Stored records

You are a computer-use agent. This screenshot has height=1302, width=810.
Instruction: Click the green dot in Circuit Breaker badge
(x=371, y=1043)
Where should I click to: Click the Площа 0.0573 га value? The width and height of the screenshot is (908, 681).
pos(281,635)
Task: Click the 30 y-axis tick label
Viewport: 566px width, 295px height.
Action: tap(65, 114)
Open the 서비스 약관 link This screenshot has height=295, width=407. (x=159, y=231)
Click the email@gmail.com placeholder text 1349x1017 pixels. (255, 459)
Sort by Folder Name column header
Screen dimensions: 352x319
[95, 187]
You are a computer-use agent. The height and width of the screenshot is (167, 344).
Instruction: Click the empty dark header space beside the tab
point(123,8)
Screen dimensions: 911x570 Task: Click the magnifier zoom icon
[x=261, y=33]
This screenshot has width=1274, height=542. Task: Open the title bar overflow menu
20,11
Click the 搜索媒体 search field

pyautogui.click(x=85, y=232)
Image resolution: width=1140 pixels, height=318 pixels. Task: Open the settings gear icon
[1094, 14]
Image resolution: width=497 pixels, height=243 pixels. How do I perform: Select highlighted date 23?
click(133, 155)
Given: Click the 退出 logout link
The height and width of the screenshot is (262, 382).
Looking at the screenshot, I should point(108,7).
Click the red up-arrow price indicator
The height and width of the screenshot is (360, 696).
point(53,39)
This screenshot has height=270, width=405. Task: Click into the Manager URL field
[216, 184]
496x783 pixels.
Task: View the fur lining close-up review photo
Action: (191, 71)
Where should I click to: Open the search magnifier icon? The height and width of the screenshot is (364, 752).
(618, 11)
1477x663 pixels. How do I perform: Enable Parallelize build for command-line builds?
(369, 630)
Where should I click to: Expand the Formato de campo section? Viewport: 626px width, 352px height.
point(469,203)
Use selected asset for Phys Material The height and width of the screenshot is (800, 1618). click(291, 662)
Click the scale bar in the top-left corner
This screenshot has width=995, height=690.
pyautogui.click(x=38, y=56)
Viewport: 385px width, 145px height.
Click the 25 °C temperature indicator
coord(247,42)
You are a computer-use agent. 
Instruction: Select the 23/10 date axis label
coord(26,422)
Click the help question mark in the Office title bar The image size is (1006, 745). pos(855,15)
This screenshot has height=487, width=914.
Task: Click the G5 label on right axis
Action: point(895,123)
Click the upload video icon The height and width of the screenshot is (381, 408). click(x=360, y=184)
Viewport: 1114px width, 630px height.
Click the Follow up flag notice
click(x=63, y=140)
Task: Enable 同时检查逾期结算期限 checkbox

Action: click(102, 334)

YOUR INSTRUCTIONS:
Output the data exactly, from the first line through the line that holds "Sort by Folder Name column header", so that no later line appears.

RESPONSE AREA:
You are a computer-use agent. This screenshot has height=1302, width=810.
Instruction: Click the green dot in Circuit Breaker badge
(x=371, y=1043)
Where should I click to: Click the Площа 0.0573 га value? The width and height of the screenshot is (908, 681).
pos(281,635)
Task: Click the 30 y-axis tick label
Viewport: 566px width, 295px height.
Action: tap(65, 114)
Open the 서비스 약관 link This screenshot has height=295, width=407. (x=159, y=231)
Click the email@gmail.com placeholder text 1349x1017 pixels. (255, 459)
Sort by Folder Name column header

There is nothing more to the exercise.